Tasks, concurrency, and inter-process communication

AndrewAPrice · Post by **AndrewAPrice** » Tue Aug 18, 2015 3:23 pm

I've written parallel software before, and I really like the thread pool pattern. There is one execution thread per processor core and a queue of tasks, and each thread processes away at the queue of tasks. I feel that it is a superior model for parallel processing than the alternative, which is to create one thread per component (what if you have more cores than components? what about threads that block?)

A task is a piece of work - it doesn't need to be run continuously. It does something and then quits. Examples of tasks:
- Handle a mouse click or key press.
- One one update of the game loop (e.g. the timer could trigger this 60 times a second), which could then spawn a subtask to update each of the dynamic objects in the game world.
- Write some bytes to a file.
- Ray trace a tile.
- One iteration of a "parallel for" loop.

It's a great when you have a single application in focus that is trying to use all CPU resources (a ray tracer, a video game, etc.) On existing operating systems when you try to mix multitasking and the thread pool pattern, you end up with multiple thread pools. So, I've been thinking for a while - would it be possible to have a thread pool at the OS level, and a global queue of tasks?

The more I've been thinking about this, I've wondered if it would be possible to eliminate the abstraction of threads completely, and describe all code as a series of tasks. Most programs are event based, so tasks will be spawned when events occur, and that is how programs will execute code. Starting a program can be considered an event, and so the initialisation logic runs as a task. A timer firing x times a second in a real time application can be considered event which runs a task. You can describe everything worth using processor time as a task.

Tasks are also much more lightweight than threads - creating a task is as simple as adding a message to the end of a queue rather than creating a thread by allocating a page and setting up a stack and registers.

Each processor core essentially runs a loop:

Code: Select all

while(true) {
   if(Task task = task_queue->get_next())
         task.run();
   else
      __asm("hlt");
}

task.run() is essentially a function call into the body of the task. (In reality, task.run() is slightly more complicated - it will skip the task if the process is no longer running, switch to the address space, set up the parameter list - but still very light weight.)

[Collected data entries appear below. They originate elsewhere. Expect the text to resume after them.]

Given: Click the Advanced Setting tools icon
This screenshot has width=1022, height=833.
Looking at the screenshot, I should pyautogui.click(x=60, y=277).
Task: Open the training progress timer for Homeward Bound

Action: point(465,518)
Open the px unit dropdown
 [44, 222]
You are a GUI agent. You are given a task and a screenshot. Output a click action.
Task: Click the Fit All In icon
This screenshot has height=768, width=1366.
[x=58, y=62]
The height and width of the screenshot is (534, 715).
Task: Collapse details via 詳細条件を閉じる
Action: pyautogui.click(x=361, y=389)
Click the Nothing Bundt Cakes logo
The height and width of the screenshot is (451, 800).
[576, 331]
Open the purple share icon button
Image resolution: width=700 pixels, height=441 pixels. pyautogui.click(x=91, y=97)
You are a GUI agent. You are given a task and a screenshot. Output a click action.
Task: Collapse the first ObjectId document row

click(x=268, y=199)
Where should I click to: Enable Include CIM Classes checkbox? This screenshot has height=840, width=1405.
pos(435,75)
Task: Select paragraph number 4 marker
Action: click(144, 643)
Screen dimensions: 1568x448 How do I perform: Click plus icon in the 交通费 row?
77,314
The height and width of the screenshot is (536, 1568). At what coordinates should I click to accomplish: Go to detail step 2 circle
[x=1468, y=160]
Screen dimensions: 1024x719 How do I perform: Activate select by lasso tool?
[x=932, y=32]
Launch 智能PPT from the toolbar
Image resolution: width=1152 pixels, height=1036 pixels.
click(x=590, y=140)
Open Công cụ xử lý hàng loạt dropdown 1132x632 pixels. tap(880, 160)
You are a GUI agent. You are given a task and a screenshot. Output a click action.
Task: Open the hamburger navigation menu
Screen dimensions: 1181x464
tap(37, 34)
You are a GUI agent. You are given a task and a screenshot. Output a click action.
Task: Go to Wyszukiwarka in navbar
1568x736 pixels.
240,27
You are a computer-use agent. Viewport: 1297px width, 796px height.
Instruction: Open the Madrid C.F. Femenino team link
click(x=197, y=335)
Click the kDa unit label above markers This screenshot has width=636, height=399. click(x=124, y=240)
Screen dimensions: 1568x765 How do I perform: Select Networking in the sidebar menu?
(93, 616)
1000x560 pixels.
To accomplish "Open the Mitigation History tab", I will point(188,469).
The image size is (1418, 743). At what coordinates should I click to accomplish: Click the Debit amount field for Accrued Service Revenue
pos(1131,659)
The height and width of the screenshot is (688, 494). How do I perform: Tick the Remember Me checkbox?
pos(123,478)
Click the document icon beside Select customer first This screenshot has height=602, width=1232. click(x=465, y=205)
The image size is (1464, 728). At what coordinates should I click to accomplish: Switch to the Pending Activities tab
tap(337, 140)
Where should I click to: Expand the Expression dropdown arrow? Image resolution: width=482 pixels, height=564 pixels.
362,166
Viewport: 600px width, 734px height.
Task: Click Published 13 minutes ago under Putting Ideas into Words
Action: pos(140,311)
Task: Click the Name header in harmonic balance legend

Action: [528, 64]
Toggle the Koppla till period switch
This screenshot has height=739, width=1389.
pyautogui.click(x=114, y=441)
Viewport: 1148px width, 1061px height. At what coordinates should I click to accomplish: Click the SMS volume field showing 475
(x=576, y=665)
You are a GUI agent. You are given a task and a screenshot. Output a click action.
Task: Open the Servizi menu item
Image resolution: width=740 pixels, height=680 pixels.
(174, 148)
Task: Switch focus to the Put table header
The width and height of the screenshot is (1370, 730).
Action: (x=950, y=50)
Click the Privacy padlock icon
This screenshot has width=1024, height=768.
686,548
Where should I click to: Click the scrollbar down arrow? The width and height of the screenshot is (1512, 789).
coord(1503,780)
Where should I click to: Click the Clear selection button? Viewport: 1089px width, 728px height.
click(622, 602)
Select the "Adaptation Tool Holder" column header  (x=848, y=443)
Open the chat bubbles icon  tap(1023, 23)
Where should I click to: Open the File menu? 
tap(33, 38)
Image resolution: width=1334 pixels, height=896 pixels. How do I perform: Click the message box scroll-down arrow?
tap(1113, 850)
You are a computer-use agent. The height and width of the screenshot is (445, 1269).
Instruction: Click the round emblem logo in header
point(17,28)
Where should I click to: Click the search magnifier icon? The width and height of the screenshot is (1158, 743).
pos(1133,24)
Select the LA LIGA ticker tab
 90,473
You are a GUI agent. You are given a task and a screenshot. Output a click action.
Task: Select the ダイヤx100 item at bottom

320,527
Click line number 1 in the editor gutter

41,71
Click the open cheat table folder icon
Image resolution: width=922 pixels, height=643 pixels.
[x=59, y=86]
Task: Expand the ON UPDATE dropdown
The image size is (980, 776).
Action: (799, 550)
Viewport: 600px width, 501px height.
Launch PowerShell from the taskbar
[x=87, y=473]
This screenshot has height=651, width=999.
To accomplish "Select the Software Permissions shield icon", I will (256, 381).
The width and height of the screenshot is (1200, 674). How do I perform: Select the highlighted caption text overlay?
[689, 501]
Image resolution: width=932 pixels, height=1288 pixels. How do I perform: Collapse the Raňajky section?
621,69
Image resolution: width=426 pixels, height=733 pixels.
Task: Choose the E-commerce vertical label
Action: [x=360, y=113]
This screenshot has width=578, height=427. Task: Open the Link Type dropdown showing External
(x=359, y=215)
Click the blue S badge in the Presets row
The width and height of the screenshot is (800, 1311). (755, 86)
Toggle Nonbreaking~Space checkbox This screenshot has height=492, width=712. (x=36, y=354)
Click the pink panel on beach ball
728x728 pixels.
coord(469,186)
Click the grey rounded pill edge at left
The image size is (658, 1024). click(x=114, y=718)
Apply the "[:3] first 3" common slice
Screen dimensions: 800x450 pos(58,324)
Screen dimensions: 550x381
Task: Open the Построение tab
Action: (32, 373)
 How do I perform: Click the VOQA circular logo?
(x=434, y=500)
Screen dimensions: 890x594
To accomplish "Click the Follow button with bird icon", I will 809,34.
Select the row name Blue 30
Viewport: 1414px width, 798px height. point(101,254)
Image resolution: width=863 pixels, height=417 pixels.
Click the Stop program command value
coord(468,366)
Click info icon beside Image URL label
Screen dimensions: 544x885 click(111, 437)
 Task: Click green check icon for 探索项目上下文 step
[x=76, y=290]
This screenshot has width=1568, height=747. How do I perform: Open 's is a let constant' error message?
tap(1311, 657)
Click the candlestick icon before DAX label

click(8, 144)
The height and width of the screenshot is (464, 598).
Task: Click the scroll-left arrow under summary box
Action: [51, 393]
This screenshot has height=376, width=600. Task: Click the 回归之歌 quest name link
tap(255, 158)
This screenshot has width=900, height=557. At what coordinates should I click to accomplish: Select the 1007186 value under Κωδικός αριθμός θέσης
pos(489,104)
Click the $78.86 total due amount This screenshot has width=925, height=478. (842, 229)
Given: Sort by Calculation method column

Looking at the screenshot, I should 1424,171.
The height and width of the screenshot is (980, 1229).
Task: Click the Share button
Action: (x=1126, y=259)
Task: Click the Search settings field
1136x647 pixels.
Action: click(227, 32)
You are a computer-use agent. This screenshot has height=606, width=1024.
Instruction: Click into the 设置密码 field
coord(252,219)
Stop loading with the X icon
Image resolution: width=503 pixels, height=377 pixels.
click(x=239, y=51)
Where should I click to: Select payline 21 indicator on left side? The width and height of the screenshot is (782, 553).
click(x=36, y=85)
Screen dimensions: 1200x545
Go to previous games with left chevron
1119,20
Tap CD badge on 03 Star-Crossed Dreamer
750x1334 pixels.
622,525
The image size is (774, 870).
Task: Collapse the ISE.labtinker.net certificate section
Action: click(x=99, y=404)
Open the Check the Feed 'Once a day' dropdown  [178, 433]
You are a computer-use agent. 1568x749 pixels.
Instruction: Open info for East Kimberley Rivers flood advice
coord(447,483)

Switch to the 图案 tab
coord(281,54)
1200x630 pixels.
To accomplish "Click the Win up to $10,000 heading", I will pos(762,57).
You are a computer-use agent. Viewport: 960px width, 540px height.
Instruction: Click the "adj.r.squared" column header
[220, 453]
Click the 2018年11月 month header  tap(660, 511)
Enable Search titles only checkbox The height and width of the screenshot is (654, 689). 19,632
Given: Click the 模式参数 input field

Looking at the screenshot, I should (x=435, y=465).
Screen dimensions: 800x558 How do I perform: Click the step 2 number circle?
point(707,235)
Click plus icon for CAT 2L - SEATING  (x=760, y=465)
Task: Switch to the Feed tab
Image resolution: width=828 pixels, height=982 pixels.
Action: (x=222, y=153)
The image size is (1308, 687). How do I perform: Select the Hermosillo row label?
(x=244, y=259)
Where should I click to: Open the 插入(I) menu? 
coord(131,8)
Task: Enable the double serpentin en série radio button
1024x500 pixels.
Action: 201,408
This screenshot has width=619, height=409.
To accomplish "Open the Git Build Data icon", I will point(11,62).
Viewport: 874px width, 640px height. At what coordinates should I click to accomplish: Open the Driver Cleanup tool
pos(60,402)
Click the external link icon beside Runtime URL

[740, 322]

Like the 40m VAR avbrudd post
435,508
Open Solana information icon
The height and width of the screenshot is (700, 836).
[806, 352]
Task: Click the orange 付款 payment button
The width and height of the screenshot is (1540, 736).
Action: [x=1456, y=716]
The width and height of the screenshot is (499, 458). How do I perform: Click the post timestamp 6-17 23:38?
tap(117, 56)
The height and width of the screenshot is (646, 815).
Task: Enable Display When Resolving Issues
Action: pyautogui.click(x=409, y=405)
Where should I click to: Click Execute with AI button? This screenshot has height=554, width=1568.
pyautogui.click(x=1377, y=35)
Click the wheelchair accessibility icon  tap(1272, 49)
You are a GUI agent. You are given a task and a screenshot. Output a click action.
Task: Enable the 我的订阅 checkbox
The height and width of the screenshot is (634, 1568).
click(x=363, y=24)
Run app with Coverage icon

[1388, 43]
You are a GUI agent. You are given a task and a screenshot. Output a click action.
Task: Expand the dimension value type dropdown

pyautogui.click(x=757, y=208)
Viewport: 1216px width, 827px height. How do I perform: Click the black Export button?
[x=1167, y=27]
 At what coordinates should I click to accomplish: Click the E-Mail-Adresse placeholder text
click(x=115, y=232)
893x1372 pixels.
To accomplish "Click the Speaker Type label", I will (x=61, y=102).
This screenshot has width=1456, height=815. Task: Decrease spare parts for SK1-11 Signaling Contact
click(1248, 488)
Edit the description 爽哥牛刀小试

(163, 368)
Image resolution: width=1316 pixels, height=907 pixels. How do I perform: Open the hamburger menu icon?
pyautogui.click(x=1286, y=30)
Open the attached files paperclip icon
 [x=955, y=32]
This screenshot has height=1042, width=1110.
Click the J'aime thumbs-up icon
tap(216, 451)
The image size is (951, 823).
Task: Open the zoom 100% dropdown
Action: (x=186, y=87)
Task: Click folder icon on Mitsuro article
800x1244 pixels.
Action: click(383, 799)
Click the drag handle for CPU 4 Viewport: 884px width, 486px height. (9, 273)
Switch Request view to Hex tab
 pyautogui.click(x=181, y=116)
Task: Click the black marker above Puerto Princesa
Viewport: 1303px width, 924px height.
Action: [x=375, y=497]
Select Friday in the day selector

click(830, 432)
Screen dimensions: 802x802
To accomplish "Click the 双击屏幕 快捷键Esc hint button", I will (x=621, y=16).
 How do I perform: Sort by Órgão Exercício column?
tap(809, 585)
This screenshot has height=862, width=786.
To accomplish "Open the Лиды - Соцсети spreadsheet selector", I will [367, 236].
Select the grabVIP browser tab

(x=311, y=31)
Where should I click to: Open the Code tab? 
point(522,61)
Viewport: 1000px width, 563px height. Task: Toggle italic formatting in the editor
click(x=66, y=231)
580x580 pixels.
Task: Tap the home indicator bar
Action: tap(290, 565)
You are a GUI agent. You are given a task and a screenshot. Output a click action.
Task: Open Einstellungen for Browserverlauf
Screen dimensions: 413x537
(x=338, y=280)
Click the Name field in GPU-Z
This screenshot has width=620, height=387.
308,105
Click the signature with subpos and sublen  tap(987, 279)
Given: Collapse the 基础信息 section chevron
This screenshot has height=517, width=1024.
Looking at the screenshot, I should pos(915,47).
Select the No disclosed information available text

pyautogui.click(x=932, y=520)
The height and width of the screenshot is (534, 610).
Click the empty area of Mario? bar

For such a system to work we can't have blocking tasks, which means that all IO has to be done asynchronously. I feel that Node.js has done a great job at bringing asynchronous IO mainstream (example.) In my system, readFile() spawns a task to read the file, and once the file is loaded, another task is spawned with the loaded file passed in as a parameter. There should be no reason a task should consume CPU processing time just idling and waiting.

We also have to handle long running tasks which could potentially make the system unresponsive. There are two reasons a task takes a long time to run: 1) A programming bug and we get stuck in a loop, or 2) A long running algorithm that isn't divided up into sufficiently fine grained sub tasks. It would be very easy to detect if a task is taking more than one time slice (set a flag every time the timer interrupt is called, clear it every time you start processing another task, and if the flag already set when you enter the interrupt timer you know the currently running task has taken more than one time slice), and I can think of two ways to handle this:

1. Simply kill the task. Tasks are supposed to be light weight and it forces good programming practice to increase the granularity of your tasks.
2. Turn the long running task into a thread and preemptively schedule it like a traditional thread.

There's also the matter of forcing developers to write concurrency-safe code by at least being aware that tasks may be executed concurrently. I don't think this is an unreasonable request - I'm making my own applications programming language, so if they're going to have to learn a new language to use my system, they may as well pick up good habits from the start by forcing them to write concurrent, asynchronous, event-based code. As long as I provide a language that makes it very natural to do this.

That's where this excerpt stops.